▶ [Исходный текст]:
# # # # #
Страх социально–природен; его механизм чрезвычайно древен и связан с множеством реликтовых, атавистических и бессознательных привычек. Он неискореним до конца и, как регулятор поведения, внедрен во все планы человеческой деятельности. Героизм и подвижничество могут быть описаны как архаические сублимации страха, а культура — как сублимация стыда. Стыд страха и страх стыда вывели человека из «естественного состояния» в мир культуры и творчества. Смех защитил его от страшного и ужасного. Ирония эстетизировала кошмар жизни. Остроумие и парадокс развенчали пугающую важность и ложную значительность. «Обезьяной Бога» назвало дьявола христианство.<…>Дьявол, названный обезьяной, перестает быть чем‑то невыносимо страшным, ибо смех подтачивает его силы.<…>Если дьявол — обезьяна Бога, то Антихрист — обезьяна Христа» [50]. Антихрист — гротескное существо, над ним можно смеяться, но его исторические явления катастрофичны и непререкаемо неизбежны. Да, он карикатура Христа, гений интеллектуального плебейства, Божий Хам и Балда Божья. Но он, последний враг, одолеваемый пред искупительным финалом дольней истории, знаменует апофатическую надежду бессмертия. В Антихристе сосредоточен ужас перед Страшным Судом и последним испытанием, страх смерти второй и неисследимой тьмы Геенны. Тоской небытия веет от Антихриста, необъятной пустотой бесконечного одиночества, ледяным отчаянием тлена, гниения и смерти. Вся мстительная ненависть к живому собрана в нем. В черных лучах его Вселенная и человек в ней предстают глупой шуткой и онтологическим маскарадом. Безнадежность тупика (у Достоевского образ вечности: угол бани, затканный пауками), слепое кружение миров в серой мгле мировой бессмыслицы — вот что стоит за Антихристом, сыном погибели и воплощенным страхом Ничто.
# # # # #
[Записи коллекции]

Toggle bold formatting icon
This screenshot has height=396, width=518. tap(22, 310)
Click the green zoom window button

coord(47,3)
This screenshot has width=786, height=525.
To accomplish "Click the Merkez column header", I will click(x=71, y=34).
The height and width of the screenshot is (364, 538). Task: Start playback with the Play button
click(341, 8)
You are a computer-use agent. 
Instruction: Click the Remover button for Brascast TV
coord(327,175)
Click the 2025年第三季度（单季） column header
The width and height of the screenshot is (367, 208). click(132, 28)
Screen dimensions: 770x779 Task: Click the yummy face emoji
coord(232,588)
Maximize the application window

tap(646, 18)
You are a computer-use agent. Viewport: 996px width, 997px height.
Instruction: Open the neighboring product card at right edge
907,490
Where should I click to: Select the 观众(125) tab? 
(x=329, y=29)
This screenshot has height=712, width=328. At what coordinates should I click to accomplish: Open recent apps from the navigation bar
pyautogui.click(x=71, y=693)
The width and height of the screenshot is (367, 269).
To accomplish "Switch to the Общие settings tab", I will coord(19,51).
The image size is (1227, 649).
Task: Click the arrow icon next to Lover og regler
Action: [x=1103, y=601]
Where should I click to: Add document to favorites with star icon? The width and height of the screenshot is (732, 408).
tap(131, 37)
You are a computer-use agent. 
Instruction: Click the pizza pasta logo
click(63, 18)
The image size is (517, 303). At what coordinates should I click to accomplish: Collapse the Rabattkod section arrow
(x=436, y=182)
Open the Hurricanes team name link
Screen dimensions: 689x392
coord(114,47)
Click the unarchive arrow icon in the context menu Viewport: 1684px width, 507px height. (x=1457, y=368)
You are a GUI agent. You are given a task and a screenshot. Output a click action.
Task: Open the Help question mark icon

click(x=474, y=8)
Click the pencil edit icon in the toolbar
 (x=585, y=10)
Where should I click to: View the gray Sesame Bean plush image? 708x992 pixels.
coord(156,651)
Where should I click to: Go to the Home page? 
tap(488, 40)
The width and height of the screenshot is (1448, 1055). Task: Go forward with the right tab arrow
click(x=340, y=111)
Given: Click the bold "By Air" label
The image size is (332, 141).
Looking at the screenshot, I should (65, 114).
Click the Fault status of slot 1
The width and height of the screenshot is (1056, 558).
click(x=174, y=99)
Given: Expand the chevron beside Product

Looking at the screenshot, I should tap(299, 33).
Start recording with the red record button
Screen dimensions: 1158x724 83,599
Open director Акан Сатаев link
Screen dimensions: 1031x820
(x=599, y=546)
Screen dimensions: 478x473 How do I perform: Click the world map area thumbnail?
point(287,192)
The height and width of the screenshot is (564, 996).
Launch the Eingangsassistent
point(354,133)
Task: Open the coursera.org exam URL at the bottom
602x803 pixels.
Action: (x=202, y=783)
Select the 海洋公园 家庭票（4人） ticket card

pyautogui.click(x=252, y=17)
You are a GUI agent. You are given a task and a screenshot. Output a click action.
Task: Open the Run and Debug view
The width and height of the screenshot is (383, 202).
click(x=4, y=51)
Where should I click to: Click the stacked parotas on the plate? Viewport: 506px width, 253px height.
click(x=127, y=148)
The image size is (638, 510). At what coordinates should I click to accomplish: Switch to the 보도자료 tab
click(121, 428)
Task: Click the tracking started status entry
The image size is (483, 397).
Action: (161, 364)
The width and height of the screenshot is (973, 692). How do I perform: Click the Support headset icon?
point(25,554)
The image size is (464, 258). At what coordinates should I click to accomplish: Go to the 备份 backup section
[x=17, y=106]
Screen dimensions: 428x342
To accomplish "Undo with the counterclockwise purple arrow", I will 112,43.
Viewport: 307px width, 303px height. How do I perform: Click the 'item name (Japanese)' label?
# # # # #
▶ [Задание]:
Установите, согласуется ли с текстом о страхе каждое из утверждений ниже, ответив «да» или «нет» и дословно процитировав решающие слова текста.
1. Культура в тексте охарактеризована как сублимация стыда.
2. Согласно тексту, страх может быть искоренен до конца.
3. Дьявол в тексте назван обезьяной Христа.

▶ [Ожидаемый ответ]:
1. Да: «а культура — как сублимация стыда».
2. Нет: «Он неискореним до конца».
3. Нет: «Если дьявол — обезьяна Бога, то Антихрист — обезьяна Христа».